On 11/29/2009 09:52 AM, Bruno Barberi Gnecco wrote:
>> I'd think this is a hardware problem. Some things that have caused me
>> similar grief in the past:
>
> It is possible, but I can rule most of them out. I think it's unlikely.
>
>> Bad IDE cable
>> Bad SATA cable
>
> Ruled out. Only SATA drives. I used two different HDs (separatedly) with
> different cables, and the live CD. It's not the cables or the drives.
>
>> Bad power supply
>> Bad motherboard
>
> Both are brand new, but of course that doesn't rule them out.

Checked CPU temperature under load?

>
> Regarding the PS, I have checked voltages with a multimeter and they are
> more than fine, and the wattage is enough for the system, so it'd have
> to be a very weird transient glitch that affects only memory access.

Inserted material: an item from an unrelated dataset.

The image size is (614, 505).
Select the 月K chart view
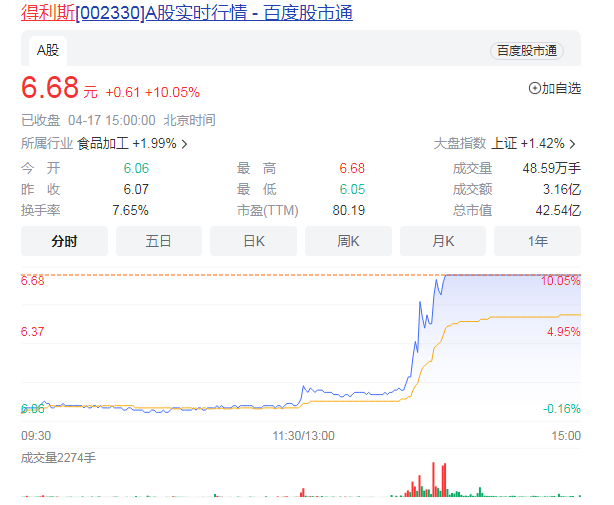[443, 241]

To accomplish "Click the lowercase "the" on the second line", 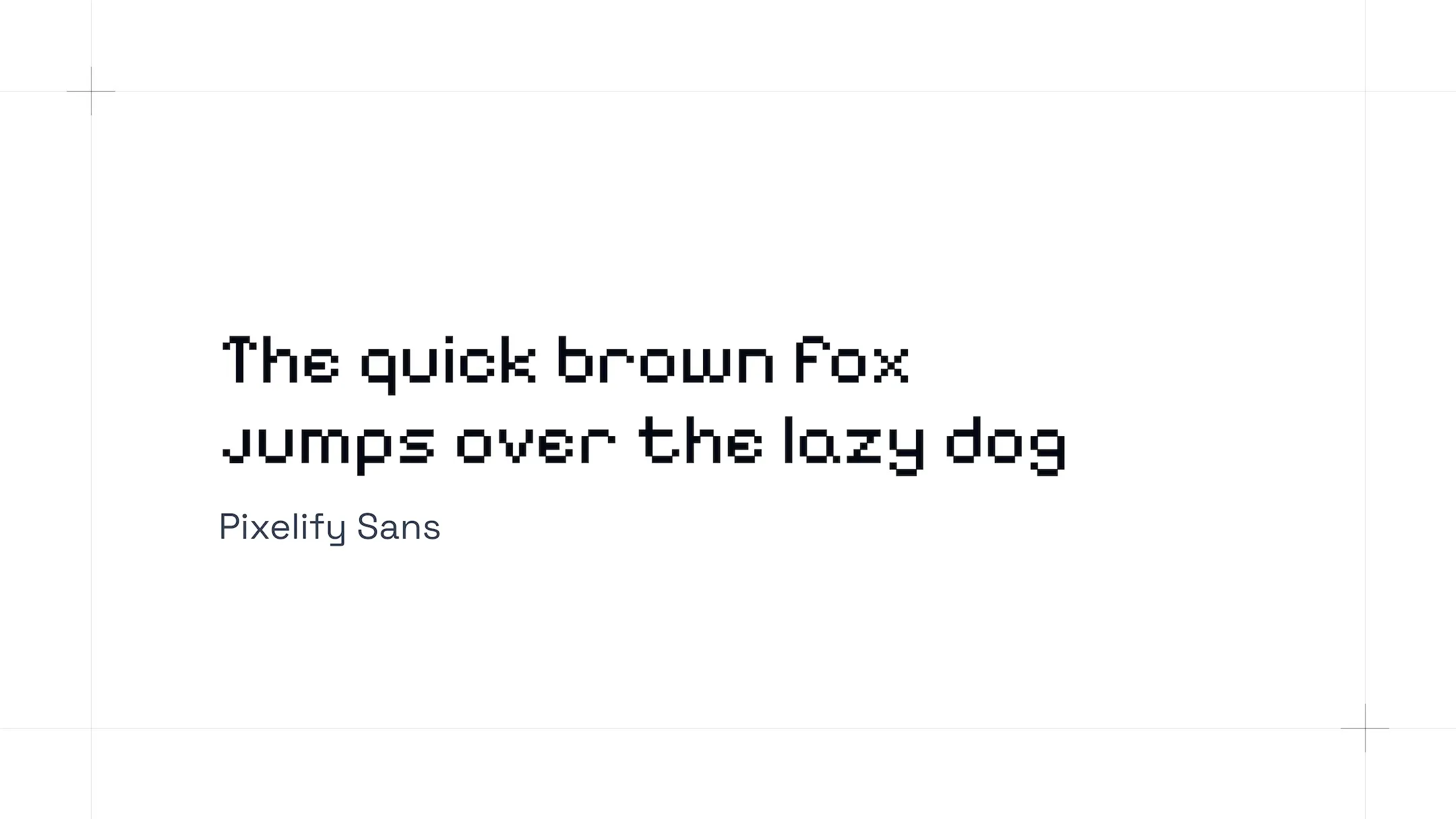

See
> also below.

Most of the time transients will be the issue when a power supply causes 
problems and that can't be seen with a normal voltmeter. It's not 
typical for the rails to be low all the time unless the power supply is 
heavily overloaded.

>
> Any ideas to rule the MB out, other than "get a new one"?
>
>> Bad memory (memtest doesn't necessarily access things the same way as
>> the kernel)
>
> Ruled out. I replaced with a 2GB DDR2, still got the bug: "BUG: Bad page
> map in process".
>
>> Bad cards (pci, agp, whatever)
>
> Ruled out. The only card is the video card. I replaced it with a very
> old PCI board and still got error. This also pretty much rules out that
> the PS is underpowered, since I powered only the MB and the HD.
>
> Could it be one of the onboard things? I disabled everything but the
> LAN, and still got it.
>
>> Any of the above with loose connections
>
> I already reconnected everything twice. Could still be a loose
> connection of one of the wires in the connector, but it's very very
> unlikely to give such a specific error on memory access.
>
>> And did I mention bad power supply?
>
> Yes you did, and I'll try to get another one to be sure, but it could
> still be a software bug too.
>
> I tried to install an old Win2K I had here. It doesn't handle the big HD
> well and ends up not booting after installation (it can't partition it,
> also), but it didn't freeze (even though it formatted the disk and
> copied the files, which was not slow). So +1 to being a kernel bug.
>
> The most common error message I get is: "BUG: unable to handle kernel
> NULL pointer dereference."

If you're getting random crashes in different places then it usually is 
some kind of hardware problem, unless there's some kind of random memory 
corruption going on, but that seems a bit unlikely.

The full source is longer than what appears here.